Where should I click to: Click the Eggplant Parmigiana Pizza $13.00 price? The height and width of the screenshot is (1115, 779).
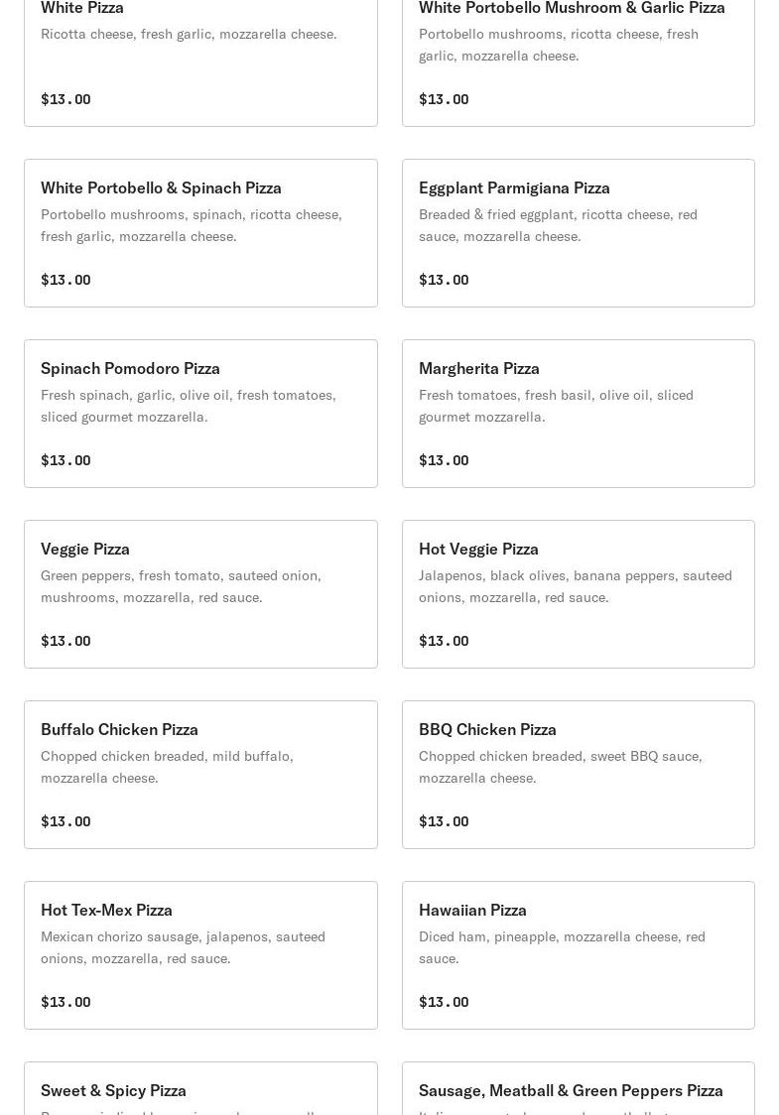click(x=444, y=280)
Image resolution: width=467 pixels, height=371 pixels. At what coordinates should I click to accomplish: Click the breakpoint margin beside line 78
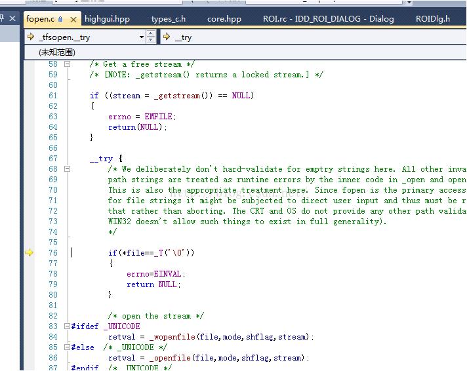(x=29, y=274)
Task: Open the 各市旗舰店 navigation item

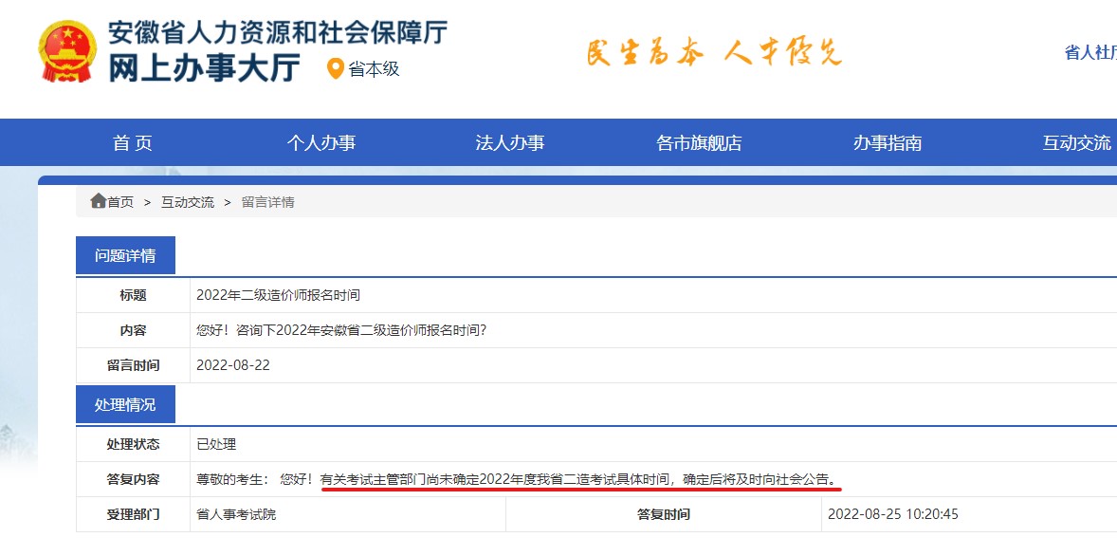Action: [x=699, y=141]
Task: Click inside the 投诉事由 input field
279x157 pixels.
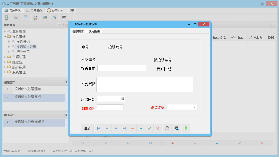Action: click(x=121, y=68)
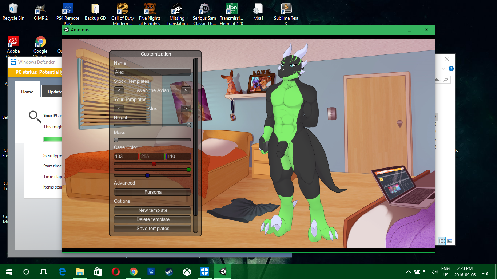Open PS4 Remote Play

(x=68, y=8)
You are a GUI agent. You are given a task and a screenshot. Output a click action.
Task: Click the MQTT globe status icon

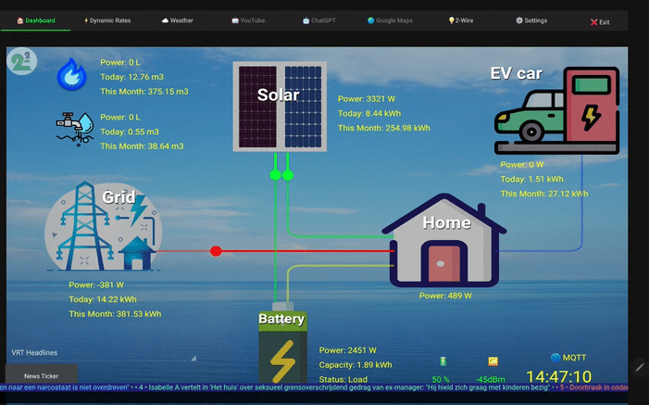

..............................

**Description of the task**
Please repeat all of the entries above word for word, but drop any pictures.

**Output**
Where should I click to: Click the Eggplant Parmigiana Pizza $13.00 price? The height and width of the screenshot is (1115, 779).
click(x=444, y=280)
Image resolution: width=467 pixels, height=371 pixels. At what coordinates should I click to accomplish: Click the breakpoint margin beside line 78
(x=29, y=274)
Task: Open the 各市旗舰店 navigation item

Action: [x=699, y=141]
Task: Click inside the 投诉事由 input field
279x157 pixels.
Action: click(x=121, y=68)
Open PS4 Remote Play

(x=68, y=8)
You are a GUI agent. You are given a task and a screenshot. Output a click action.
Task: Click the MQTT globe status icon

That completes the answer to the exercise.